DATA FOR THE TASK:
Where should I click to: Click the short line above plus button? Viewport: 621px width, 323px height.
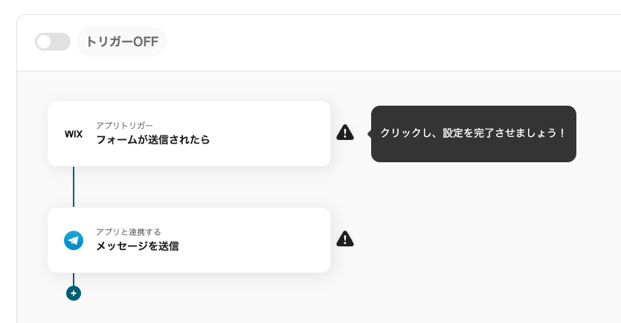74,278
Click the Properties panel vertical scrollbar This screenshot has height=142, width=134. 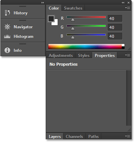129,98
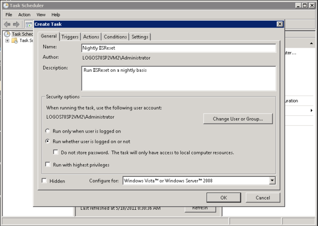The image size is (318, 226).
Task: Click into the Description text box
Action: point(178,78)
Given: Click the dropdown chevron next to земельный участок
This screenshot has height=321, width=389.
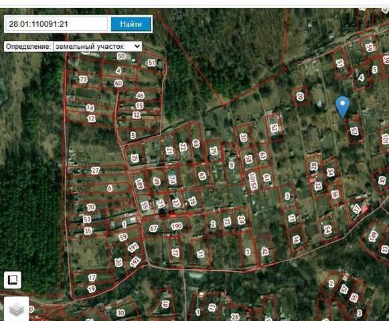Looking at the screenshot, I should coord(137,46).
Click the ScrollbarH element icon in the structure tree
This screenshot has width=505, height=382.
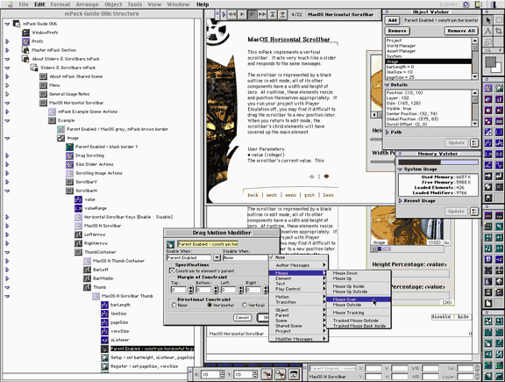[69, 191]
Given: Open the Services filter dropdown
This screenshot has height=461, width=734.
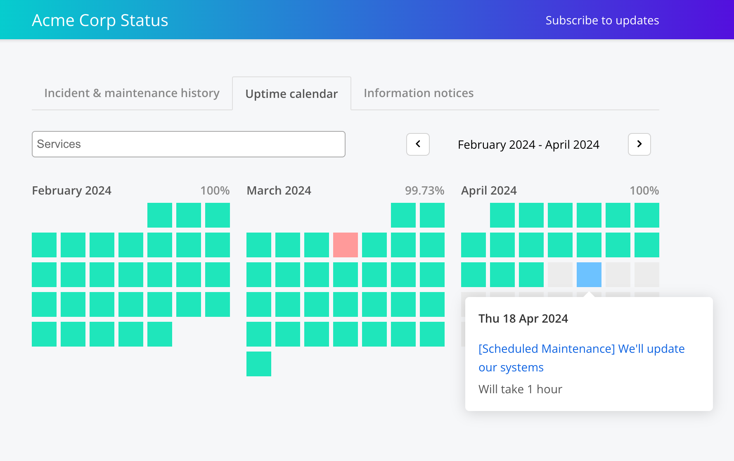Looking at the screenshot, I should [188, 144].
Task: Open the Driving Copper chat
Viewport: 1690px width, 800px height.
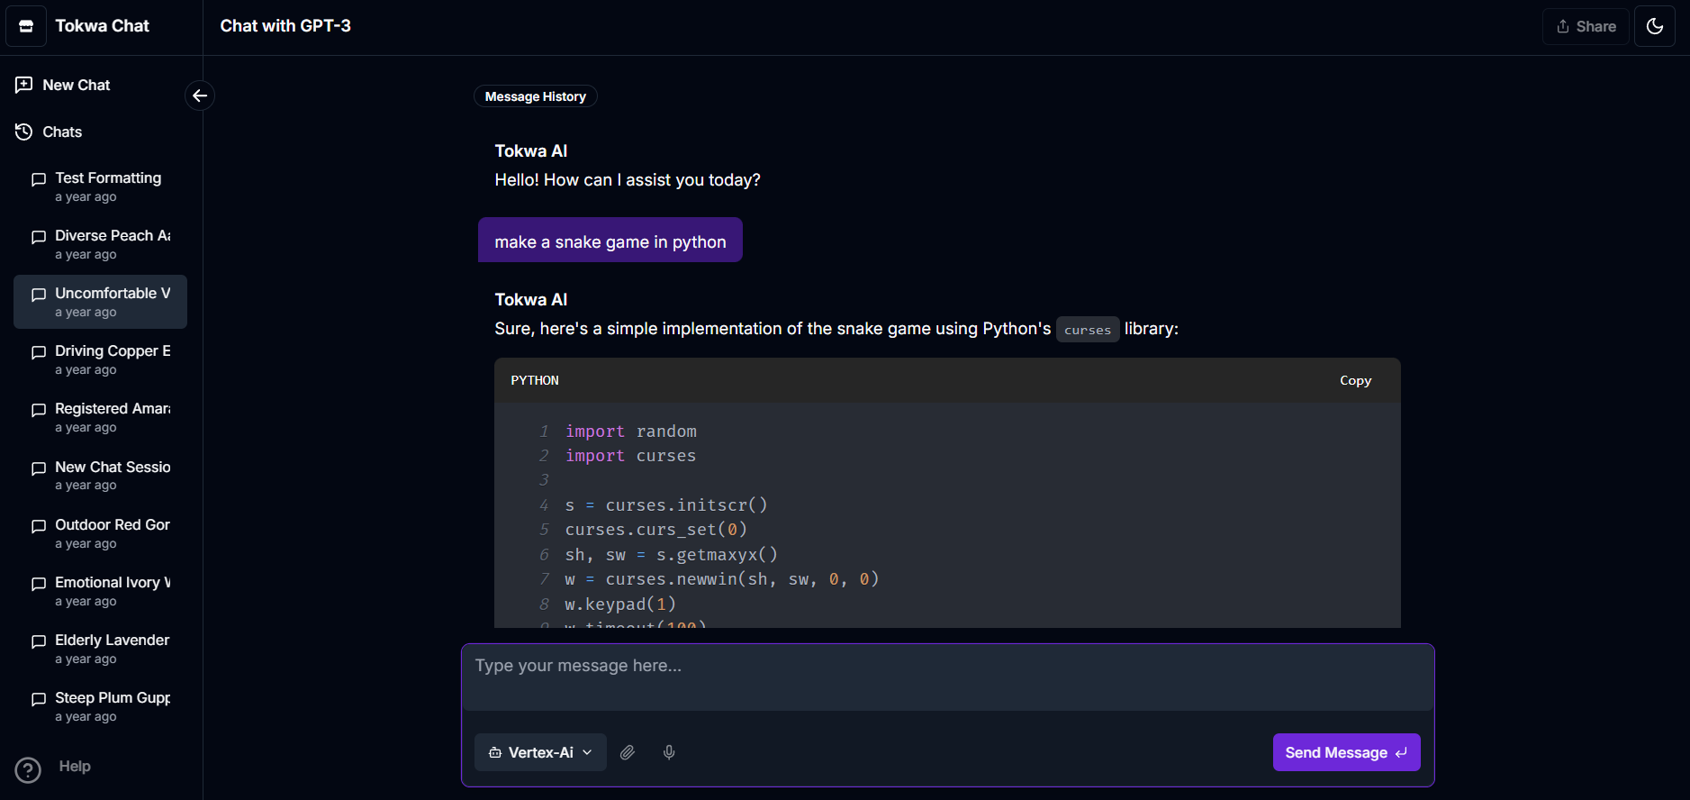Action: coord(112,359)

EXERCISE OBJECTIVE: Revise the items starting at the line containing "Given: Open the Services filter dropdown" and ending with the last item, changing "Given" to "Instruction" and keeping everything else the same. Return only those lines, with the pictures left out.

REPLY:
Instruction: Open the Services filter dropdown
This screenshot has height=461, width=734.
Looking at the screenshot, I should [188, 144].
Task: Open the Driving Copper chat
Viewport: 1690px width, 800px height.
Action: coord(112,359)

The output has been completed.